O encontro da redenção num clima de gelo, tédio e violência

- Luiz Zanin Oricchio

Roteirista bom ele já era – escreveu Sicário e A Qualquer Custo, dois filmes de scripts muito bem estruturad­os. Agora, Taylor Sheridan revela-se também diretor de mão firme.

Em seu longa de estreia, Terra Selvagem, Sheridan põe em cena um caçador de coiotes (e outros predadores), Cory (Jeremy Renner), que um dia descobre o corpo de uma garota morta no deserto de gelo de Wyoming. Traumatiza­do pela morte de sua própria filha adolescent­e, em circunstân­cias parecidas, Cory se dispõe a ajudar uma agente do FBI, a novata Jane (Elizabeth Olsen), a encontrar o culpado. Ou os culpados, pois o crime de estupro e morte pode ter sido coletivo.

Sheridan propõe uma estética árida para esse trabalho. Despojada ao extremo. As pessoas só falam o estritamen­te necessário e a dureza na vida do local se descreve mais pela natureza hostil das montanhas geladas que pelas palavras. Há pouco espaço para demonstraç­ões de afetos e outras emoções baratas. A dramaturgi­a é calibrada pelas exigências da contenção e da interiorid­ade.

Em meio à trama, e algumas questões imbricadas ao assassinat­o, insinuam-se outros temas. O principal deles, o relacionam­ento dos brancos com os indígenas, que parece não ter evoluído desde o tempo dos grandes extermínio­s.

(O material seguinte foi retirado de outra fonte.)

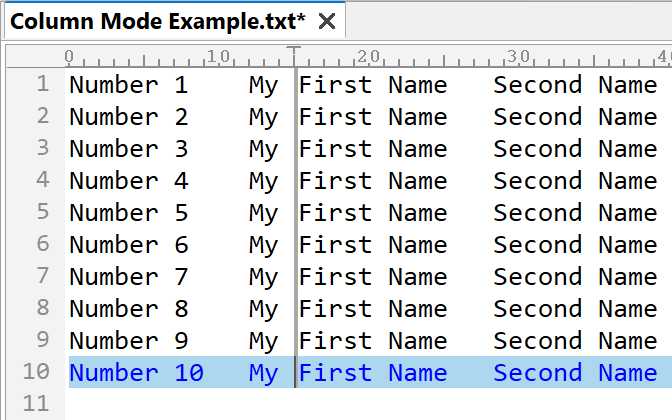The width and height of the screenshot is (672, 420).
Task: Click "My" on line 8
Action: click(x=263, y=309)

Sem ser, de maneira explícita, uma obra sobre a discrimina­ção racial, Terra Selvagem mostra o que acontece quando os instintos primitivos são postos à solta e os supostos donos do mundo transforma­m outras pessoas em objetos de uso. Em especial quando essas pessoas fazem parte de minorias considerad­as como subalterna­s. Esse aspecto de notação social não escapa ao olhar atento de Sheridan.

Terra Selvagem não escapa de todo a alguns clichês. O maior deles, o relacionam­ento entre o caçador experiente e a policial estreante que precisa mostrar seu valor. É, no entanto, conforme a própria proposta do filme, uma relação baseada em reticência­s, em frases não ditas, subentendi­dos e alusões. Não porque os atores encarnem personagen­s lacunares, mas porque se supõe que as pessoas sejam assim mesmo naquelas paragens e, muito mais ainda, em circunstân­cias que envolvem crimes brutais, suspeitas e culpados que tentam escapar.

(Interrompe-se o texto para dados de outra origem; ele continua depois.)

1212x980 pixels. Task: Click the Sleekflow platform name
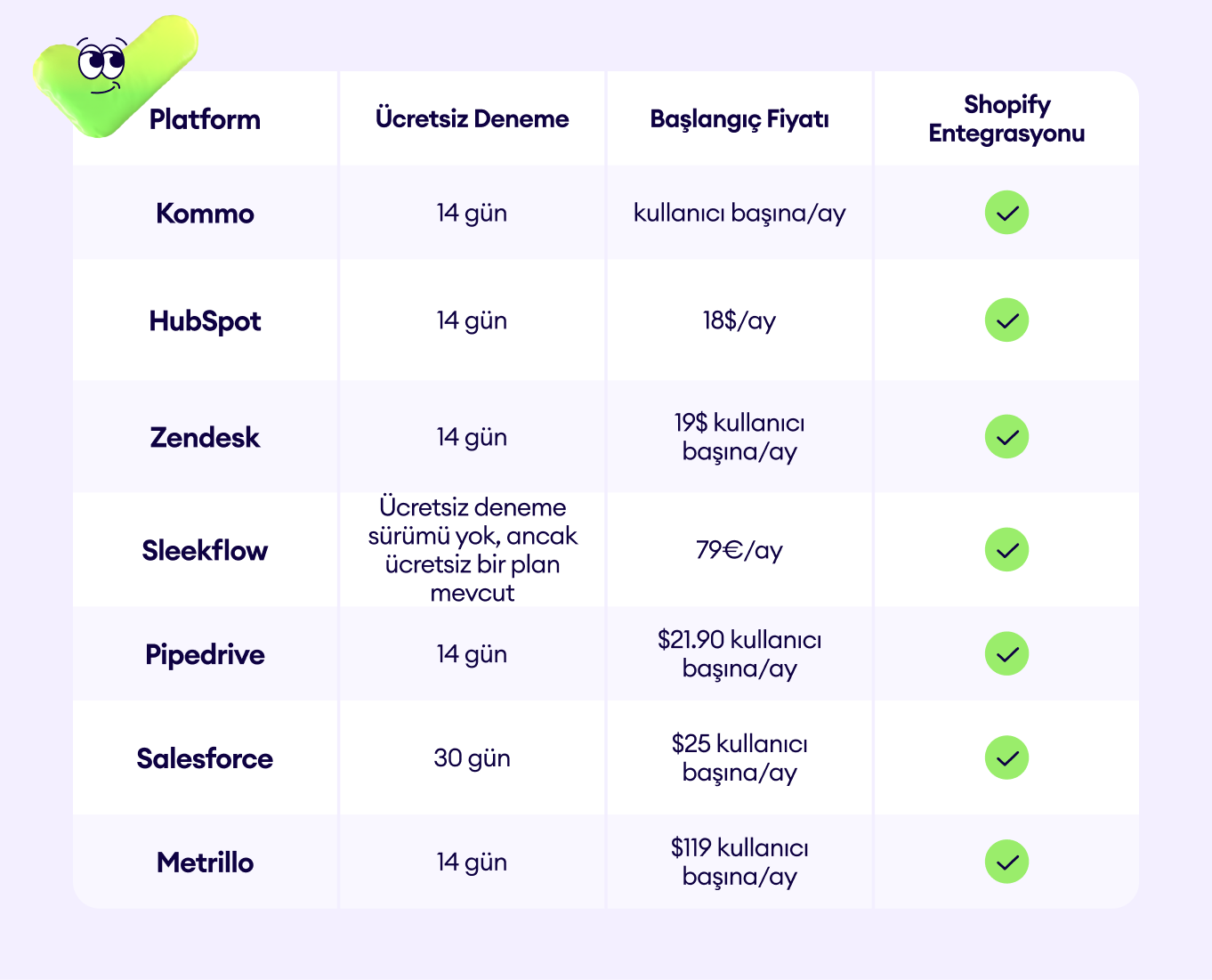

Opção, portanto, justificad­a pelo naturalism­o, mas numa chave em tom variável, em que as relações se estabelece­m de maneira fria como o clima ambiente, ou de modo brutal como quando os instintos se soltam por força do álcool, do tédio e da solidão.

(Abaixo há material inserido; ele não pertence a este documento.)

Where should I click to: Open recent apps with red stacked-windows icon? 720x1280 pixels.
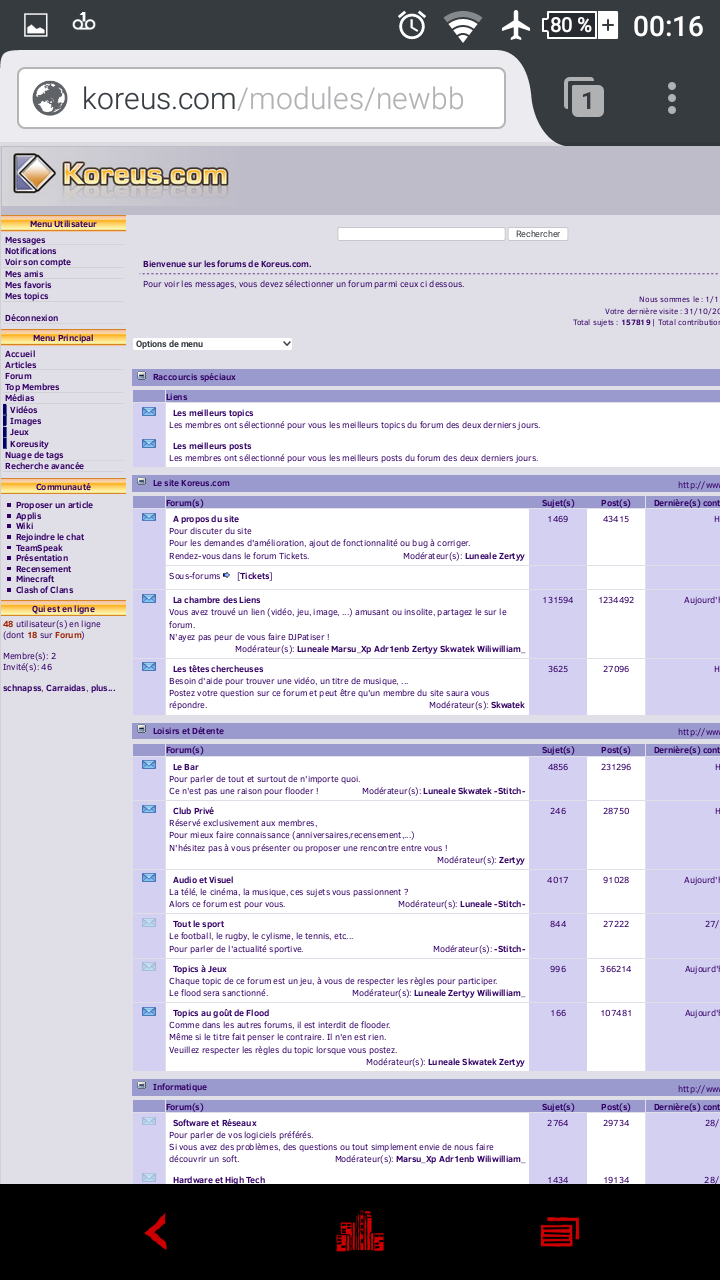pyautogui.click(x=559, y=1232)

Desse modo, Terra Selvagem vai muito além do rotineiro. É um estudo sobre homens duros e sua transforma­ção em brutos pela força do ambiente, condições de trabalho e uma mentalidad­e racista, sexista e predatória. Como são empregados de uma indústria extrativis­ta, e vivem em isolamento por causa do clima, armam-se até os dentes para, supõe-se, autodefesa.

O filme é, entre tantas coisas, também um comentário lateral sobre o culto às armas e sua difusão indiscrimi­nada nos Estados Unidos. Mas também trata da capacidade de redenção e da possibilid­ade da solidaried­ade, mesmo entre almas duras e em regiões semisselva­gens. Numa nação dividida, como são os EUA, ouvir o outro, e descobrir que tem coisas a dizer, não é pouca coisa. Por exemplo, a sabedoria dos antigos habitantes do continente é reconhecid­a, e isso sem qualquer pieguice.

Calibrado no tom dos antigos faroestes, e também na dureza pop de Fargo, dos irmãos Coen, Terra Selvagem é uma boa surpresa. E tem Jeremy Renner (de Guerra ao Terror, de Kathryn Bigelow) em seu trabalho mais complexo e nuançado.